[BEGIN Extracted data]
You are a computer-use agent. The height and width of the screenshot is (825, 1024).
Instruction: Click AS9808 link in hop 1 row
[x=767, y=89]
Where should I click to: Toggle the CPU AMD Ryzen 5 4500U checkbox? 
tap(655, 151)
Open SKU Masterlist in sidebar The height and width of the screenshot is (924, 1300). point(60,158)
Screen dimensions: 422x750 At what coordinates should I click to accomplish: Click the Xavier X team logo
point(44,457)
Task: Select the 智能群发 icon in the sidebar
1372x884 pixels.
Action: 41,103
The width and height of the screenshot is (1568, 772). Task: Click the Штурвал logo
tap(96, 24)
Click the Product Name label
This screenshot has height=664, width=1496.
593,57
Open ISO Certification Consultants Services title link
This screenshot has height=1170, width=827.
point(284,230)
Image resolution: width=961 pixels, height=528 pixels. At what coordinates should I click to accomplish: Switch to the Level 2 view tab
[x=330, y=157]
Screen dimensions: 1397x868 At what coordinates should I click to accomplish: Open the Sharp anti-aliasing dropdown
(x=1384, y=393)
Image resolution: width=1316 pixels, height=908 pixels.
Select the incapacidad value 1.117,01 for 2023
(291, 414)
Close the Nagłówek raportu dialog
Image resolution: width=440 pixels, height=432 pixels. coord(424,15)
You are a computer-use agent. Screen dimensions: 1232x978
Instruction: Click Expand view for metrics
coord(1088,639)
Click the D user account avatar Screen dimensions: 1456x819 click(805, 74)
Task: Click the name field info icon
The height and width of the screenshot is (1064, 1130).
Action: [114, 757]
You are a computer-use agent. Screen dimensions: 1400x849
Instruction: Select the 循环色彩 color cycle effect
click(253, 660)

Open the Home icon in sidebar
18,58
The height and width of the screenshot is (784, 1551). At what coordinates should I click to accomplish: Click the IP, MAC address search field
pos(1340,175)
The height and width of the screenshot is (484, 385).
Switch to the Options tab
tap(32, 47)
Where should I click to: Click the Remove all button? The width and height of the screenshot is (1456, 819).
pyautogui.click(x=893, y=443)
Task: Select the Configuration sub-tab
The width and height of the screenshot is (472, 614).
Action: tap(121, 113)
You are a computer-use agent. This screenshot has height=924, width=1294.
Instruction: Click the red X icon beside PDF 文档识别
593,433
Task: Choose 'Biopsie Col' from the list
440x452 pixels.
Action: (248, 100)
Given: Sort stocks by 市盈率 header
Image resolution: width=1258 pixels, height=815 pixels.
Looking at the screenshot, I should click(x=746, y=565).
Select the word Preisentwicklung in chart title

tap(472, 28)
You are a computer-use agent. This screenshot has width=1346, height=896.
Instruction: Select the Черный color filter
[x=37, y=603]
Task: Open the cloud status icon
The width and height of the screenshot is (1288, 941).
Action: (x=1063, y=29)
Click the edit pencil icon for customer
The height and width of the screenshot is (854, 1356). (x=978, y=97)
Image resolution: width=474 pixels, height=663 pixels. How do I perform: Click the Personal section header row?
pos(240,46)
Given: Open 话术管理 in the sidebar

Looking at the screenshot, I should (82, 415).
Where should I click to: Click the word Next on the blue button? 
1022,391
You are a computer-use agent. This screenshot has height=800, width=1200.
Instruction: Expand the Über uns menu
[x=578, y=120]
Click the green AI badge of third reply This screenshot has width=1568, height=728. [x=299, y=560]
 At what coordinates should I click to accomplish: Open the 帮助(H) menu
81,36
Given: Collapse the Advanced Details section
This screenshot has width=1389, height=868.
[END Extracted data]
Convert every line of the listing above into a Markdown table with the columns "Row" and "Listing line", numbering the rows in order and omitting blank lines.

| Row | Listing line |
|---|---|
| 1 | You are a computer-use agent. The height and width of the screenshot is (825, 1024). |
| 2 | Instruction: Click AS9808 link in hop 1 row |
| 3 | [x=767, y=89] |
| 4 | Where should I click to: Toggle the CPU AMD Ryzen 5 4500U checkbox?  |
| 5 | tap(655, 151) |
| 6 | Open SKU Masterlist in sidebar The height and width of the screenshot is (924, 1300). point(60,158) |
| 7 | Screen dimensions: 422x750 At what coordinates should I click to accomplish: Click the Xavier X team logo |
| 8 | point(44,457) |
| 9 | Task: Select the 智能群发 icon in the sidebar |
| 10 | 1372x884 pixels. |
| 11 | Action: 41,103 |
| 12 | The width and height of the screenshot is (1568, 772). Task: Click the Штурвал logo |
| 13 | tap(96, 24) |
| 14 | Click the Product Name label |
| 15 | This screenshot has height=664, width=1496. |
| 16 | 593,57 |
| 17 | Open ISO Certification Consultants Services title link |
| 18 | This screenshot has height=1170, width=827. |
| 19 | point(284,230) |
| 20 | Image resolution: width=961 pixels, height=528 pixels. At what coordinates should I click to accomplish: Switch to the Level 2 view tab |
| 21 | [x=330, y=157] |
| 22 | Screen dimensions: 1397x868 At what coordinates should I click to accomplish: Open the Sharp anti-aliasing dropdown |
| 23 | (x=1384, y=393) |
| 24 | Image resolution: width=1316 pixels, height=908 pixels. |
| 25 | Select the incapacidad value 1.117,01 for 2023 |
| 26 | (291, 414) |
| 27 | Close the Nagłówek raportu dialog |
| 28 | Image resolution: width=440 pixels, height=432 pixels. coord(424,15) |
| 29 | You are a computer-use agent. Screen dimensions: 1232x978 |
| 30 | Instruction: Click Expand view for metrics |
| 31 | coord(1088,639) |
| 32 | Click the D user account avatar Screen dimensions: 1456x819 click(805, 74) |
| 33 | Task: Click the name field info icon |
| 34 | The height and width of the screenshot is (1064, 1130). |
| 35 | Action: [114, 757] |
| 36 | You are a computer-use agent. Screen dimensions: 1400x849 |
| 37 | Instruction: Select the 循环色彩 color cycle effect |
| 38 | click(253, 660) |
| 39 | Open the Home icon in sidebar |
| 40 | 18,58 |
| 41 | The height and width of the screenshot is (784, 1551). At what coordinates should I click to accomplish: Click the IP, MAC address search field |
| 42 | pos(1340,175) |
| 43 | The height and width of the screenshot is (484, 385). |
| 44 | Switch to the Options tab |
| 45 | tap(32, 47) |
| 46 | Where should I click to: Click the Remove all button? The width and height of the screenshot is (1456, 819). |
| 47 | pyautogui.click(x=893, y=443) |
| 48 | Task: Select the Configuration sub-tab |
| 49 | The width and height of the screenshot is (472, 614). |
| 50 | Action: tap(121, 113) |
| 51 | You are a computer-use agent. This screenshot has height=924, width=1294. |
| 52 | Instruction: Click the red X icon beside PDF 文档识别 |
| 53 | 593,433 |
| 54 | Task: Choose 'Biopsie Col' from the list |
| 55 | 440x452 pixels. |
| 56 | Action: (248, 100) |
| 57 | Given: Sort stocks by 市盈率 header |
| 58 | Image resolution: width=1258 pixels, height=815 pixels. |
| 59 | Looking at the screenshot, I should click(x=746, y=565). |
| 60 | Select the word Preisentwicklung in chart title |
| 61 | tap(472, 28) |
| 62 | You are a computer-use agent. This screenshot has width=1346, height=896. |
| 63 | Instruction: Select the Черный color filter |
| 64 | [x=37, y=603] |
| 65 | Task: Open the cloud status icon |
| 66 | The width and height of the screenshot is (1288, 941). |
| 67 | Action: (x=1063, y=29) |
| 68 | Click the edit pencil icon for customer |
| 69 | The height and width of the screenshot is (854, 1356). (x=978, y=97) |
| 70 | Image resolution: width=474 pixels, height=663 pixels. How do I perform: Click the Personal section header row? |
| 71 | pos(240,46) |
| 72 | Given: Open 话术管理 in the sidebar |
| 73 | Looking at the screenshot, I should (82, 415). |
| 74 | Where should I click to: Click the word Next on the blue button?  |
| 75 | 1022,391 |
| 76 | You are a computer-use agent. This screenshot has height=800, width=1200. |
| 77 | Instruction: Expand the Über uns menu |
| 78 | [x=578, y=120] |
| 79 | Click the green AI badge of third reply This screenshot has width=1568, height=728. [x=299, y=560] |
| 80 |  At what coordinates should I click to accomplish: Open the 帮助(H) menu |
| 81 | 81,36 |
| 82 | Given: Collapse the Advanced Details section |
| 83 | This screenshot has width=1389, height=868. |